**** DOCUMENT SEGMENT ****

Requests concurrency
DummyRequests are meant to skip downloads, so it makes sense not checking for concurrent requests, delays, or auto throttle settings since we won’t be making any download at all.
By default, if your parser or its page inputs need a regular Request, this request is downloaded through Scrapy, and all the settings and limits are respected, for example:
CONCURRENT_REQUESTS
CONCURRENT_REQUESTS_PER_DOMAIN
CONCURRENT_REQUESTS_PER_IP
RANDOMIZE_DOWNLOAD_DELAY
all AutoThrottle settings
DownloaderAwarePriorityQueue
logic
But be aware when using third-party libraries to acquire content for a page
object. If you make an HTTP request in a provider using some third-party async
library (aiohttp, treq, etc.), CONCURRENT_REQUESTS
option will be respected,
but not the others.
To have other settings respected, in addition to CONCURRENT_REQUESTS
, you’d
need to use crawler.engine.download
or something like that. Alternatively,
you could implement those limits in the library itself.

**** INPUT RECORDS ****

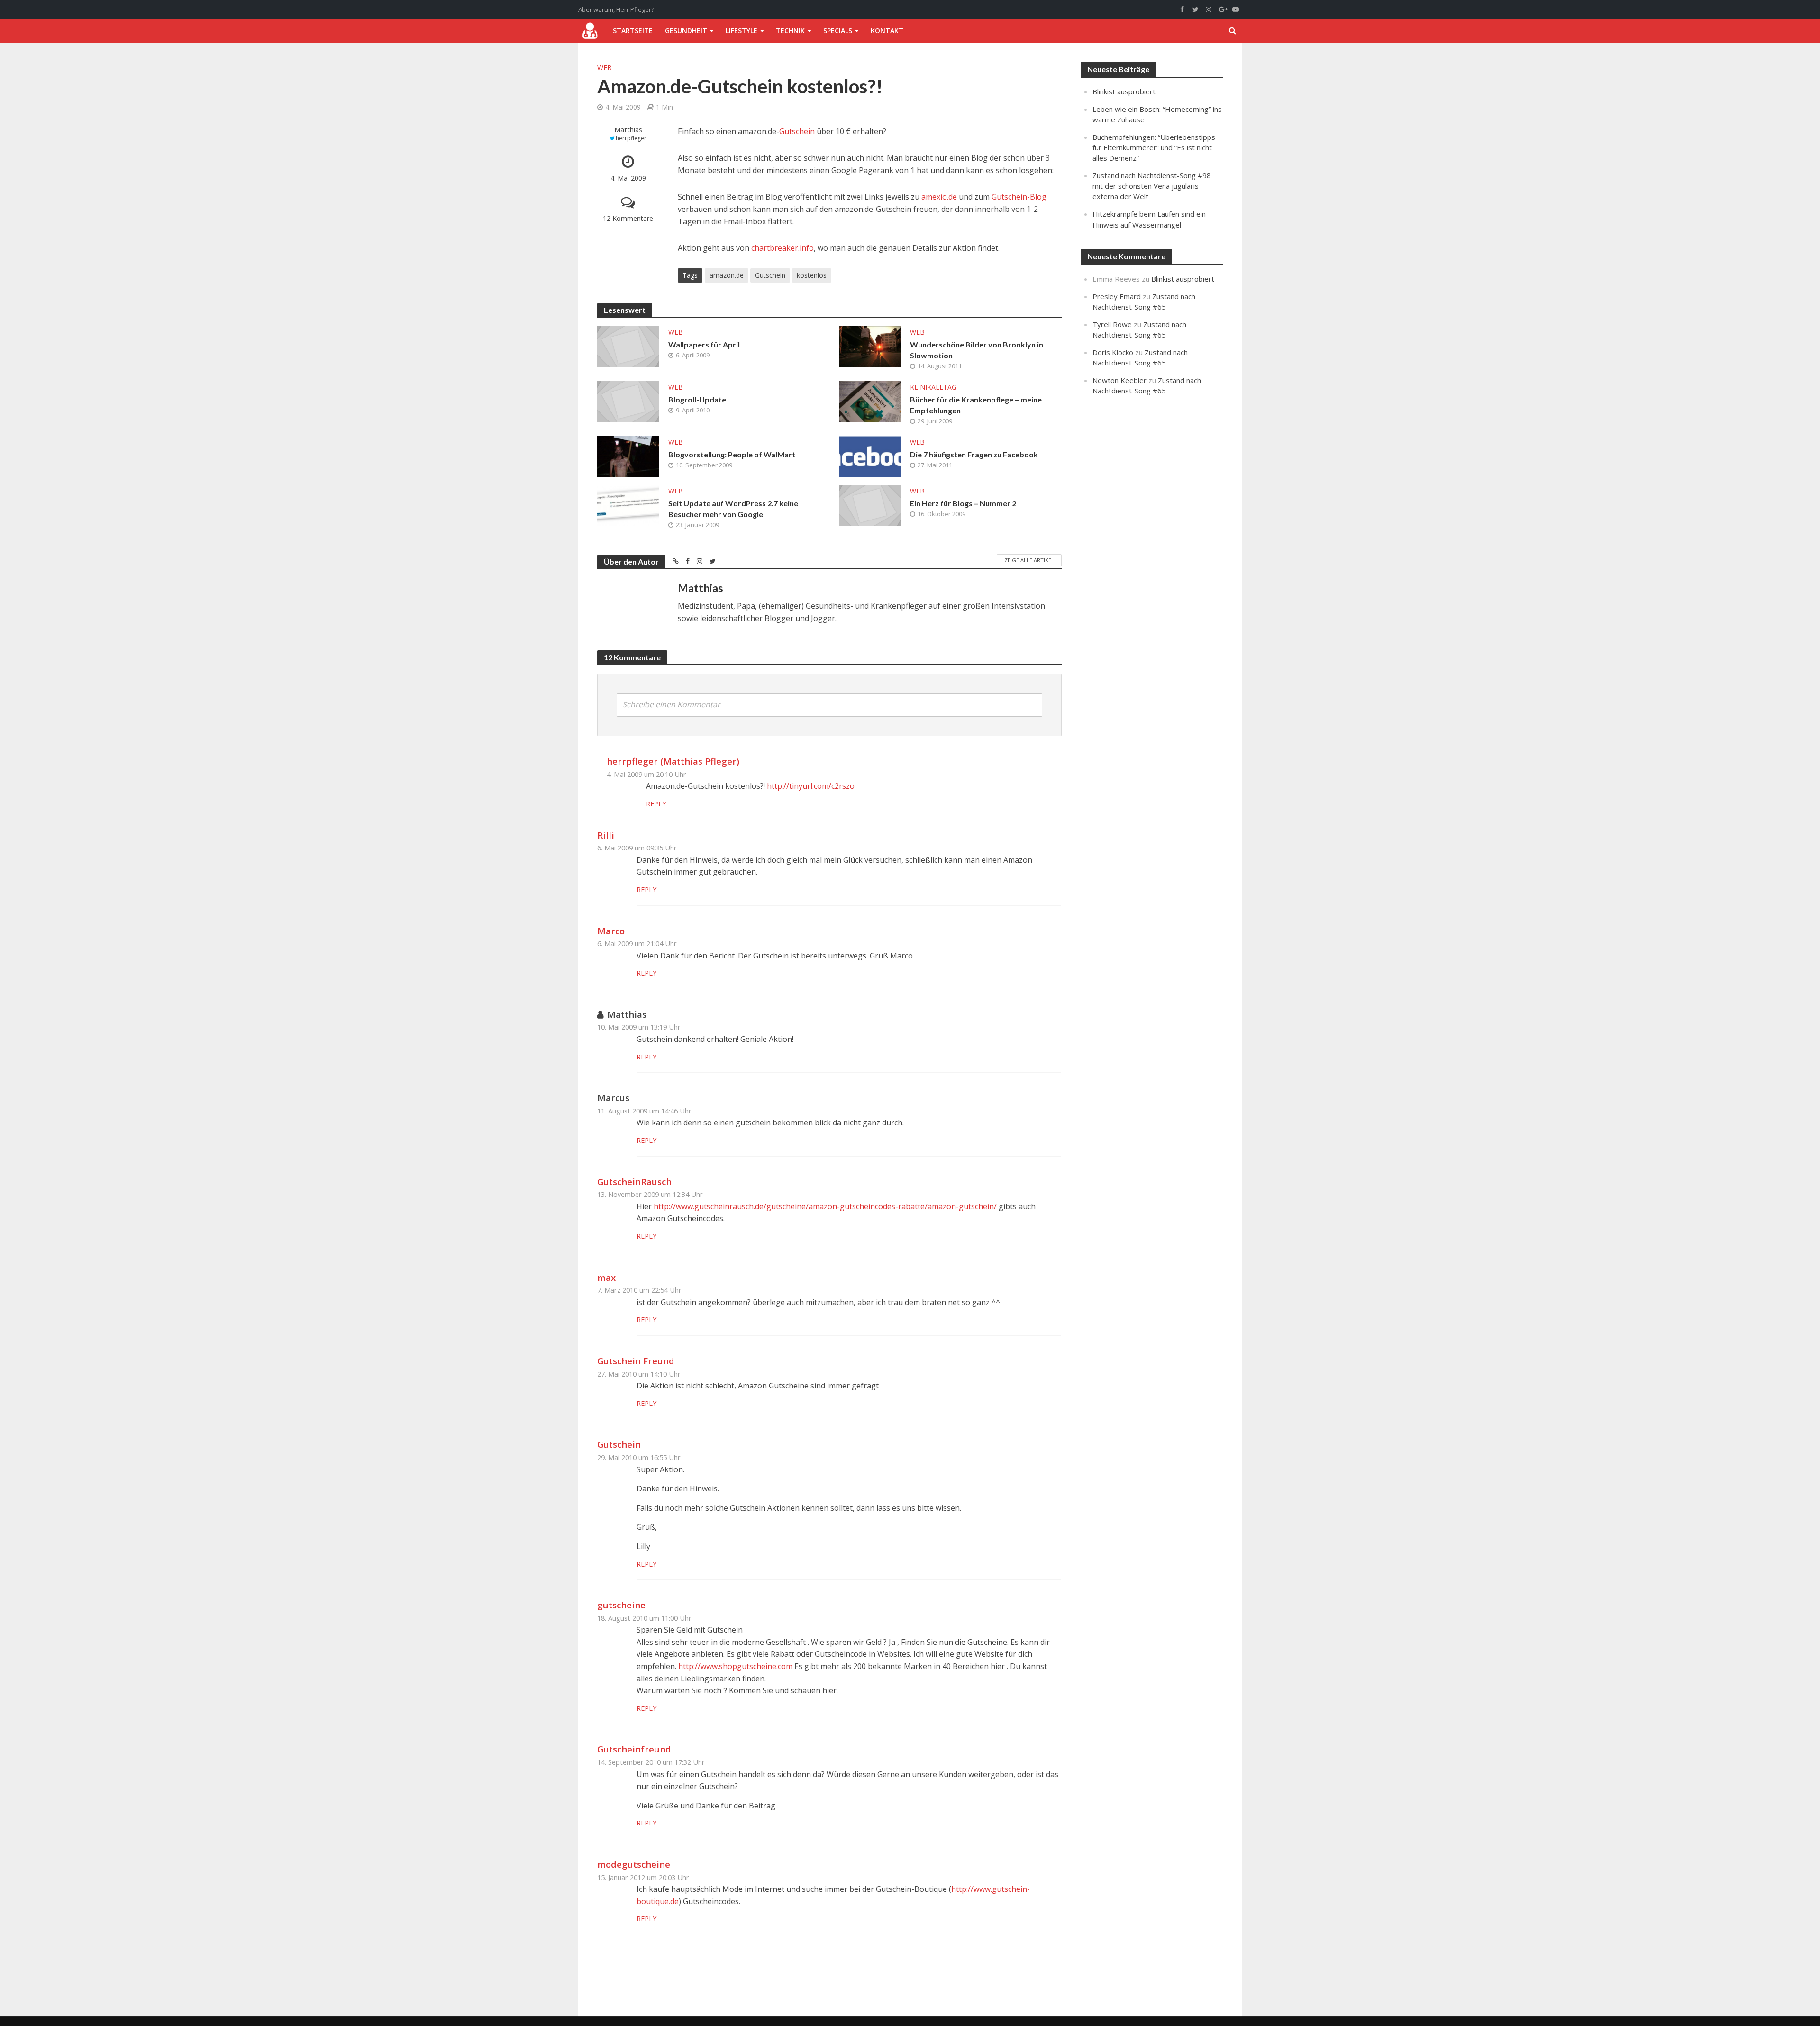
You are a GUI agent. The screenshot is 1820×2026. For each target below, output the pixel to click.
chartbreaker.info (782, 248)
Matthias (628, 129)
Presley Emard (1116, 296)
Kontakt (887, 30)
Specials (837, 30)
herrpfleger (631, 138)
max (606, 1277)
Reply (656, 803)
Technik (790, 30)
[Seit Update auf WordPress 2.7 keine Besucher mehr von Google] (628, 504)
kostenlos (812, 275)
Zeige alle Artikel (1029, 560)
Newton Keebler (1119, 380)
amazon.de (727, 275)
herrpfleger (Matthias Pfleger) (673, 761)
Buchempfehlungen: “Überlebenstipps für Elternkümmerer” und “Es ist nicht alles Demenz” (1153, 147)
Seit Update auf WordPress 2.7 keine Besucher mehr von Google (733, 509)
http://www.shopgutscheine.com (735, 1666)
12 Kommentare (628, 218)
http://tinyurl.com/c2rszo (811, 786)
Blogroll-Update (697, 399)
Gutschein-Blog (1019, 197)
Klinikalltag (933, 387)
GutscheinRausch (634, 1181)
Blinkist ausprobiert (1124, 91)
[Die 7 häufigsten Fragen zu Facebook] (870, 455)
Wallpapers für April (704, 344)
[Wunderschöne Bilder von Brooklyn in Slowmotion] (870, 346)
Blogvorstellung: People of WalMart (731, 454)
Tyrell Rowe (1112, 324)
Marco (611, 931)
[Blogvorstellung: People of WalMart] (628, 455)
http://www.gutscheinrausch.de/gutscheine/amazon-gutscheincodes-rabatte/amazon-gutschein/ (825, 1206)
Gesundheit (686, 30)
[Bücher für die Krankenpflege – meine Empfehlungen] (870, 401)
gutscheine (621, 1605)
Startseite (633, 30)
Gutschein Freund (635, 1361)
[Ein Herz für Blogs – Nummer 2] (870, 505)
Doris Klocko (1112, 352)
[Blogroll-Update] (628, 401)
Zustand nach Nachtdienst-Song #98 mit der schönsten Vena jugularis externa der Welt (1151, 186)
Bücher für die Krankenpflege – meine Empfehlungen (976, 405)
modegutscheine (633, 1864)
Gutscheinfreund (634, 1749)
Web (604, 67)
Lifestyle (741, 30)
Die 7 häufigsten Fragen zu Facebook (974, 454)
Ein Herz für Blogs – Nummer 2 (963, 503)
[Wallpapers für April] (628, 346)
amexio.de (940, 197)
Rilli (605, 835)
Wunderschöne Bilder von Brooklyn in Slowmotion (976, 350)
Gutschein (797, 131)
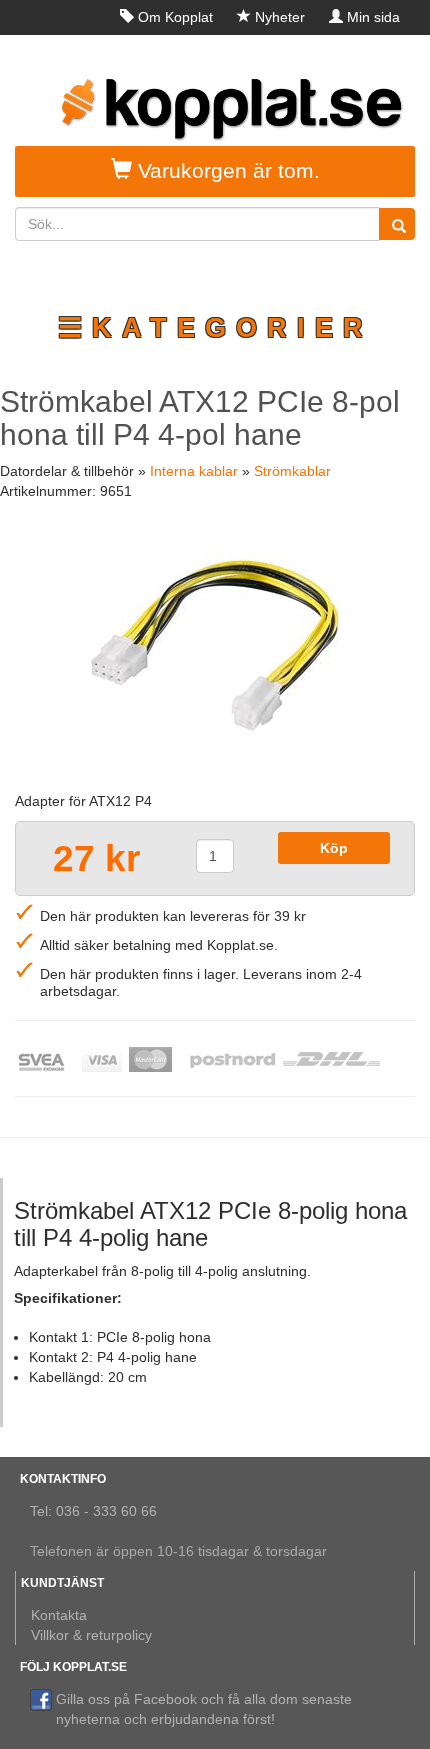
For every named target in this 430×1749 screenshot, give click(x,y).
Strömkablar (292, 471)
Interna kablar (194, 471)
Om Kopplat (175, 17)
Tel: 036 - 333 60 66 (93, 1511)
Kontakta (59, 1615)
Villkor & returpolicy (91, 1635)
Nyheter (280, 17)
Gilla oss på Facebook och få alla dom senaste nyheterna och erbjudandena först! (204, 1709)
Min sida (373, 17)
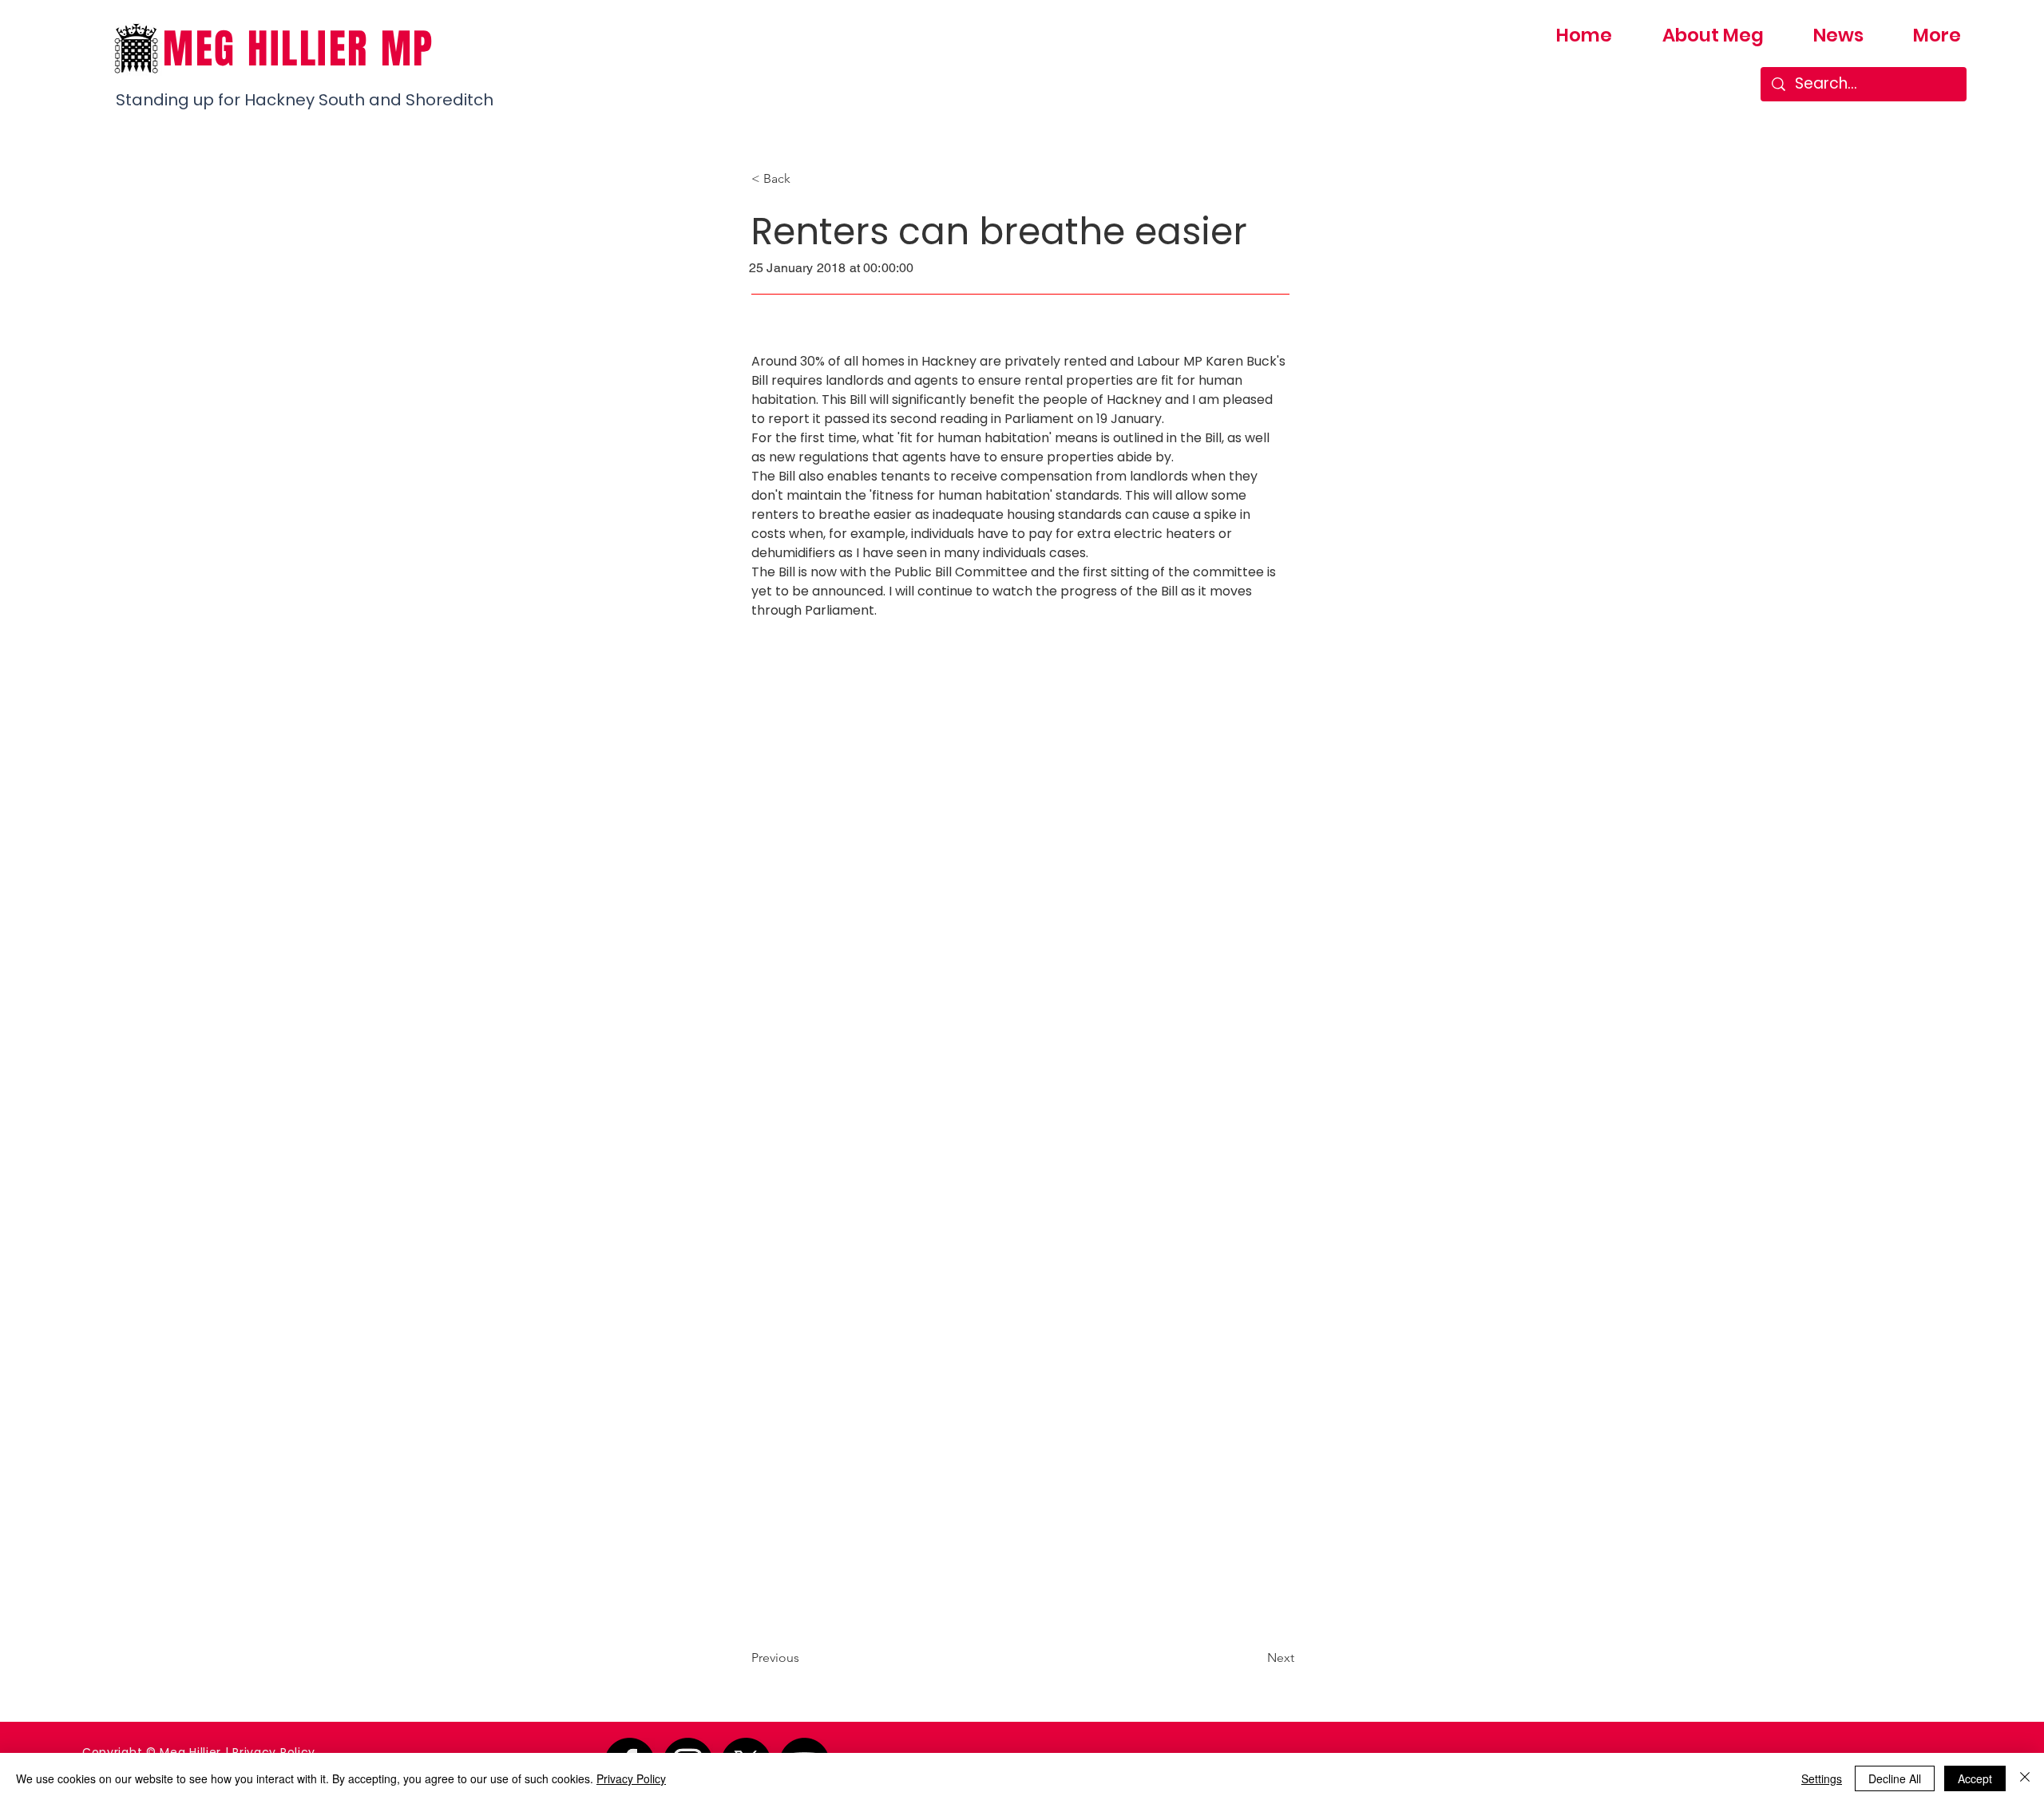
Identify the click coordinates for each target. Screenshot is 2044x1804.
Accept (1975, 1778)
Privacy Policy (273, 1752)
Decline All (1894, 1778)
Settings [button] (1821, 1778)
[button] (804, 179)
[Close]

****

_EXERCISE TASKS_.
a: Reproduce the stretch of rows from the line containing "Tel: 036 - 333 60 66 (93, 1511)" through the line containing "Accept (1975, 1778)", omitting any pictures.
b: Extend the passage on request concurrency beyond its final sentence.

_ANSWERS FOR THE TASKS_.
a:
Tel: 036 - 333 60 66 (93, 1511)
Kontakta (59, 1615)
Villkor & returpolicy (91, 1635)
Nyheter (280, 17)
Gilla oss på Facebook och få alla dom senaste nyheterna och erbjudandena först! (204, 1709)
Min sida (373, 17)
Identify the click coordinates for each target. Screenshot is 2044x1804.
Accept (1975, 1778)

b:
Attaching metadata to dependencies
Note
This feature requires Python 3.9+.
Providers can support dependencies with arbitrary metadata attached and use
that metadata when creating them. Attaching the metadata is done by wrapping
the dependency class in typing.Annotated
:
@attr.define
class MyPageObject(ItemPage):
response: Annotated[HtmlResponse, "foo", "bar"]
To handle this you need the following changes in your provider:
from andi.typeutils import strip_annotated
from scrapy_poet import PageObjectInputProvider
from web_poet.annotated import AnnotatedInstance
class Provider(PageObjectInputProvider):
...
def is_provided(self, type_: Callable) -> bool:
# needed so that you can list just the base type in provided_classes
return super().is_provided(strip_annotated(type_))
def __call__(self, to_provide):
result = []
for cls in to_provide:
metadata = getattr(cls, "__metadata__", None)
obj = ... # create the instance using cls and metadata
if metadata:
# wrap the instance into a web_poet.annotated.AnnotatedInstance object
obj = AnnotatedInstance(obj, metadata)
result.append(obj)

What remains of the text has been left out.